U.S. citizens almost never process the news that comes out of the Middle East as occurring in the context of people who are trying to have everyday lives. Physical battle and argument seems so constant that we rarely extend our imaginative empathy into quotidian realms. Such as, for instance, Palestinians wanting to nourish their kids with milk, or who want to take their coffee in a form besides black.
"The Wanted 18" is an unusual documentary, co-directed by Amer Shomali and Paul Cowan about a late-1980s attempt in a Palestinian town to achieve dairy self-sufficiency. During the first uprising deemed an "intifada" in that period, Palestinians organized various boycotts of Israelis services and commodities, and to that end, in the town of Beit Sahour, an enterprising fellow purchased 18 milk cows from a liberal kibbutz tender. The movie begins with co-director Shomali, who calls Beit Sahour his home town despite the fact that he was raised in a refugee camp, remembering reading about these cows in a comic book when he was a boy. This inspires the movie's most potentially eyebrow-raising formal strategy: telling portions of the story via comic-book-style graphics and stop-motion animation. Shomali raises the ante by anthropomorphizing four of the cows, giving them names—Rikva, Ruth, Goldie, and Lola—and the power of speech. These Israel-raised cows are made to disdain their new owners—"Infitada, shmintifada," one drawls—but eventually their cynicism evolves into a drive to survive.
This gives rise to a potent metaphor, even as the direly quixotic nature of the town's project is acknowledged right off the bat. "Palestinians don't have a cow culture," one of the interviewees allows. "Sheep and goats, yes. Cows, no." The initial misadventures of the new would-be dairy farmers are comic, but soon the viewer sees the extent to which even these maladroit efforts come to constitute a burr in the side of the Israeli would-be authorities. One anecdote ends with an armed member of the Israeli security force stepping out of his jeep and into a large pile of freshly laid manure, and the ensuing indignation. Jalal Oumsieh, one of the Beit Sahour residents who got the ball rolling, has a hard time containing his amusement as he recollects Israeli officials going door-to-door and waving portraits of bovines in people's faces while asking "Have you seen this cow?"
The absurdist sectarian comedy gives way, as it inevitably does in this conflict, to tragedy, and death both human and animal. While Shomali resists easy cynicism while seeming to have almost every excuse to indulge it, he doesn't try to craft a hopeful parable out of his material either. And his work has provided him with a new set of concerns; he was recently denied a visa to come to New York to attend the movie's screening at the Human Rights Film Festival.

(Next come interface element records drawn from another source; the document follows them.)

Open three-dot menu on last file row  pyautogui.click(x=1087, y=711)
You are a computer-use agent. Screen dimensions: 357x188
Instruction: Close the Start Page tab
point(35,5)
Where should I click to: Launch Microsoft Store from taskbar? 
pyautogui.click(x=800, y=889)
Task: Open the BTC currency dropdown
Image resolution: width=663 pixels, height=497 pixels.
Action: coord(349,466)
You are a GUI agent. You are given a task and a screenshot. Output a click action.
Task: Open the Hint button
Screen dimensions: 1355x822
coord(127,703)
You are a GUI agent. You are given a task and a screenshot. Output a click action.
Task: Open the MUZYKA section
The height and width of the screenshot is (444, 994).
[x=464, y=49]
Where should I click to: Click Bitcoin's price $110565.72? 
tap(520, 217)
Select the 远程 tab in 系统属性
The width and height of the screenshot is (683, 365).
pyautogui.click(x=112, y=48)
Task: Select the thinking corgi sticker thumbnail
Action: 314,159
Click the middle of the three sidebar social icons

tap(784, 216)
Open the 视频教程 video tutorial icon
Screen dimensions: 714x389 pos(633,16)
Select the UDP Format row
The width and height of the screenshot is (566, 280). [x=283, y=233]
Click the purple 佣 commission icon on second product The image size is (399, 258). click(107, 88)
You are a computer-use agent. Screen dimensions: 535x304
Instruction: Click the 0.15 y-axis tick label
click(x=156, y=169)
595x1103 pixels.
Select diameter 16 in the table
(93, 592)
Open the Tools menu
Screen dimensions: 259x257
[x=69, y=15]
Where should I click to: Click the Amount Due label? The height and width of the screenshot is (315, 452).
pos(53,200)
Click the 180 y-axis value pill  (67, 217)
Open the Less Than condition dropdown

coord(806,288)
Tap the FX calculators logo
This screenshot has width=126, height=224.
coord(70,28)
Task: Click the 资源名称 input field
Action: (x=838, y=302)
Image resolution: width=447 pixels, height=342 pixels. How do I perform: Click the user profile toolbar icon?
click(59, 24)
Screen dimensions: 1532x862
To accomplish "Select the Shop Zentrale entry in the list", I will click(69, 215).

It's difficult to look at this humane and moving picture, short but filled with telling detail (one interviewee's account of playing Om Kalsoum records out a window in the afternoon as a form of protesting the coming curfew is particularly trenchant), and conclude that its co-director is a "security threat." But that's just part of what Shomali and his fellows are up against these days. One hopes that movies such as this one can at least help erode, even a little bit, a monolithic perception that persists on these shores.